I met his eyes and smiled. “I’m thinking about going to the library.”
“That’s a change.”
“I can read.”
“I know you can read, sweetheart.” He poured coffee; when he held it out to me, I shook my head. “I don’t think you’ve ever gone to the library while we’ve been dating. What’s going on?”
“Do you keep track of where I go?”
“I just meant you’ve never talked about goi
ng to the library.”
Smiling over the orange juice, I said, “You didn’t answer my question.”
“No, I don’t keep track of your movements, Elien. You know that.”
“You could.”
“I don’t.”
“I’d put an app on my phone if you wanted me to.”
Richard sighed, spooned sugar into his coffee, and stirred.
“You could watch me on your phone, follow me as I drive into the city, find one of those cosmetic surgery places where the only limit is money.” I squeezed the flab hanging over my waistband. “How much to have them lipo me, do you think?”

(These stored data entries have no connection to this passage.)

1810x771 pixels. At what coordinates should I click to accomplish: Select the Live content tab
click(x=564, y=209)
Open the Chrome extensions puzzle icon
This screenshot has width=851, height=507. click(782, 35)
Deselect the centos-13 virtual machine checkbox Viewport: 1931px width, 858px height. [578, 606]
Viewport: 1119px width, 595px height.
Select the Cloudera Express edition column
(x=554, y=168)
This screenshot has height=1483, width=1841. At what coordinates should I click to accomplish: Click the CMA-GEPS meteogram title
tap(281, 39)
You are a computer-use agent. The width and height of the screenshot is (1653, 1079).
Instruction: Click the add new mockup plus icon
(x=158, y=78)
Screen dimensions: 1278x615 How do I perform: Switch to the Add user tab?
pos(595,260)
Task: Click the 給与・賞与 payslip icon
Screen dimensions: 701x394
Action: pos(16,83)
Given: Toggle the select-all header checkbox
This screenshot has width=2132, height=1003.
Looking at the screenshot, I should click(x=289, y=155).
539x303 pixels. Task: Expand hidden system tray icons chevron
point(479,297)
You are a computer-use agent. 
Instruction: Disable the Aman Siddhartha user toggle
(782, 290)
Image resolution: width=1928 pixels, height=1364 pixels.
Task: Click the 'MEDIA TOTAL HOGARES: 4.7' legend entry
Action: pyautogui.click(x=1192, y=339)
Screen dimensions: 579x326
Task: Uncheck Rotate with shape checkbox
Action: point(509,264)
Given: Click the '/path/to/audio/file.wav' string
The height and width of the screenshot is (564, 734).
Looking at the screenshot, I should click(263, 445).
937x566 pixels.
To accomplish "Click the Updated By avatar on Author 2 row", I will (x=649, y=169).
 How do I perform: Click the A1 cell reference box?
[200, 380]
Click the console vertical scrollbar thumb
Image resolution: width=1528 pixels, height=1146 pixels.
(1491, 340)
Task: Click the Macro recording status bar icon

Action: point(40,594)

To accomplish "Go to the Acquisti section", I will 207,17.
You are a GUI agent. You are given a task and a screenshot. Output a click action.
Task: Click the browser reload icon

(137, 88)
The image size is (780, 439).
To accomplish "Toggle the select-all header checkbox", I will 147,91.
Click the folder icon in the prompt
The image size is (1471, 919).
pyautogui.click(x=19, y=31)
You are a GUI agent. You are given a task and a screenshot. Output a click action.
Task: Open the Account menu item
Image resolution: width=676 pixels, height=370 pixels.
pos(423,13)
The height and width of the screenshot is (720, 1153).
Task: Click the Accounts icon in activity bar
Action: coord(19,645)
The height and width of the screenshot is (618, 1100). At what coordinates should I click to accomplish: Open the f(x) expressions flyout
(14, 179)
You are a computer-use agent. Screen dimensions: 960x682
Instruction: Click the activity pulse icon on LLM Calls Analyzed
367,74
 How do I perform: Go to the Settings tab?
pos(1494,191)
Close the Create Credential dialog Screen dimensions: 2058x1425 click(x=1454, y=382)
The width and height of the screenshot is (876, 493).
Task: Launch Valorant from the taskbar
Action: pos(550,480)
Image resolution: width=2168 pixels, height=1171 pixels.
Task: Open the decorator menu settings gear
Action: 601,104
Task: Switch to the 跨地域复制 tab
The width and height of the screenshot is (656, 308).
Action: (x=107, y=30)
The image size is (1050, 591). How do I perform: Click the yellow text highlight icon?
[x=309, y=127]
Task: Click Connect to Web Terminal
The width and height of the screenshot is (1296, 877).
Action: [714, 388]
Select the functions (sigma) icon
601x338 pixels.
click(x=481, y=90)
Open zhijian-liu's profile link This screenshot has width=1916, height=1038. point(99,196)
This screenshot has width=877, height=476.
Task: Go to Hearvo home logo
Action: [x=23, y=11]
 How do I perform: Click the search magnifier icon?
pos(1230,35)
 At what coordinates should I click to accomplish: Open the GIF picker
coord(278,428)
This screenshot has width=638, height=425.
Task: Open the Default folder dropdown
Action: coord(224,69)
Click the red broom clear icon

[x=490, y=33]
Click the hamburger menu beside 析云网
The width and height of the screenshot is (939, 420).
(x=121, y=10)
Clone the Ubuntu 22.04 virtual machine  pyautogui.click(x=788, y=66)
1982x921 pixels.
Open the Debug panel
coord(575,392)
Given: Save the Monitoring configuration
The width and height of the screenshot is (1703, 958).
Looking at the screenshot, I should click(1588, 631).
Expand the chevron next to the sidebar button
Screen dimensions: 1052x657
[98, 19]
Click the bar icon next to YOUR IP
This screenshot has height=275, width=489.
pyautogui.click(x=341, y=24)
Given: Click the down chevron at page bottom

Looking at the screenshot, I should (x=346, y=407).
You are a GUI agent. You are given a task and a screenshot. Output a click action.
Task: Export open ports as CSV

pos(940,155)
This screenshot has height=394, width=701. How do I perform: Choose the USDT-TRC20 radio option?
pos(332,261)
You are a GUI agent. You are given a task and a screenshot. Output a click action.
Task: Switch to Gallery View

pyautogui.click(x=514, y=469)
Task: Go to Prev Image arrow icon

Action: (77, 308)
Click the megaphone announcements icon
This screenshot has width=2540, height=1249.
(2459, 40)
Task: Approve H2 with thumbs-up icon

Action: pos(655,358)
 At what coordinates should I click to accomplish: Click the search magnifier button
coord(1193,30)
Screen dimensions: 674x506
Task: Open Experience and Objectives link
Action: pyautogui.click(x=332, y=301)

“Are you upset with me?” Richard asked.
“No.”
“Is this about last night?”
“I got exactly what I wanted last night. Did you like last night?”
“Yes, I enjoyed it very much. I love you, and I love making love to you.” Richard tried to catch my gaze. “Are you saying these things to hurt yourself? Body dysphoria—”
“Please don’t talk to me about body dysphoria or dysmorphia or any of that stuff today.”
Richard’s spoon chimed against the mug as he ran it in circles through the coffee.
“I’d like a ride to the library, please. Or I can take an Uber.”
“I have to be in New Orleans today. Muriel can take you.”
“Muriel needs to go to work. I’ll Uber.”
“She drives right by the house. She can take you. Do you want to stay in Bragg all day?”
“I don’t know,” I said. “I’ll take an Uber back.” I smiled over the rim of my glass again. “You can keep track of me with your little app.”
“I don’t know why you’re upset with me,” Richard said, taking out his phone to place the call, “but I wish you’d tell me.”
“I’m not upset,” I said. “I’m having a great day. Maybe if you watch your little app, you’ll see me pay a visit to a special friend.”
“Morning, Muriel,” Richard said. “Do you think you could pick up Elien on your way in? Perfect. Thank you.”